Insensato! O que semeias não nasce, se primeiro não morrer; e, quando semeias, não semeias o corpo que há de ser, mas o simples grão, como de trigo ou de qualquer outra semente. Mas Deus lhe dá corpo como lhe aprouve dar e a cada uma das sementes, o seu corpo apropriado. 1Co 15.36 a 38

Em 1 Coríntios 15, Paulo ensina que o grão semeado precisa morrer para voltar a viver. Quando você joga a semente na terra, ela meio que morre, antes de voltar a viver sob a forma de uma planta. O fruto é diferente na forma e no aspecto do grão que foi plantado, contudo, veio dele.

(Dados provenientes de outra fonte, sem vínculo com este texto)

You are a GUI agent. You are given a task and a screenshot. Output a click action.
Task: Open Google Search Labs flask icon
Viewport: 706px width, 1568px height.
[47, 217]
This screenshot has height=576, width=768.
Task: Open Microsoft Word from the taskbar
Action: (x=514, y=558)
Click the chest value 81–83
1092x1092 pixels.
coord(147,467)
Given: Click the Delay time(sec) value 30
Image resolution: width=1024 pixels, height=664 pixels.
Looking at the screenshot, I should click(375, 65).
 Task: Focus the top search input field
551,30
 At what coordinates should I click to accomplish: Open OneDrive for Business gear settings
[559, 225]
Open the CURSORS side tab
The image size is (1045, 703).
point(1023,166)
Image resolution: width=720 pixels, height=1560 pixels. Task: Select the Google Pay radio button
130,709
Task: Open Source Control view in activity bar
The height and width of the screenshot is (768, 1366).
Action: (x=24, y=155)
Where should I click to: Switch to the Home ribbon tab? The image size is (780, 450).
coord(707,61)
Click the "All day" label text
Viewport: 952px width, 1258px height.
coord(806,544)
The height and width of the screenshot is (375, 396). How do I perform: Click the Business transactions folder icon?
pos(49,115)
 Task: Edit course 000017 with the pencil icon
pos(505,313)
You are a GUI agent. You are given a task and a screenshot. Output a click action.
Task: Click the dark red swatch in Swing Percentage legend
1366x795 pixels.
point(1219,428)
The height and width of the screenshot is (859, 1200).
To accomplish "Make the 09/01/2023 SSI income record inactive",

A analogia da semente aponta para a questão da continuidade e da descontinuidade. O corpo físico de Jesus foi colocado no túmulo, mas ressurgiu no terceiro dia num corpo glorificado que mostrou certa continuidade uma vez que seus seguidores o reconheceram, contudo, esse corpo glorificado também revelou uma descontinuidade no sentido de não estar mais sujeito a tempo e espaço: o corpo ressurreto de Jesus podia entrar e sair de uma sala embora as portas estivessem fechadas (Lucas 24.36; João 20.19).

A partir desse ponto de vista, a morte – inimiga do homem – passa a ser pré-requisito para a vida eterna.  Acontecerá com os que confiam em Cristo aquilo que aconteceu com “Cristo, as primícias” (1 Coríntios 15.23). Jesus morreu na cruz, foi sepultado e “ressuscitou ao terceiro dia” (1 Coríntios 15.4) e quem Nele crê experimentará da gloriosa ressurreição após morrer e ser sepultado.

Sepultar um corpo é como plantar uma semente. A planta brota da semente, mas não se parece com ela. A planta é uma explosão de vida a partir de uma semente que expirou na terra. A morte não é o fim.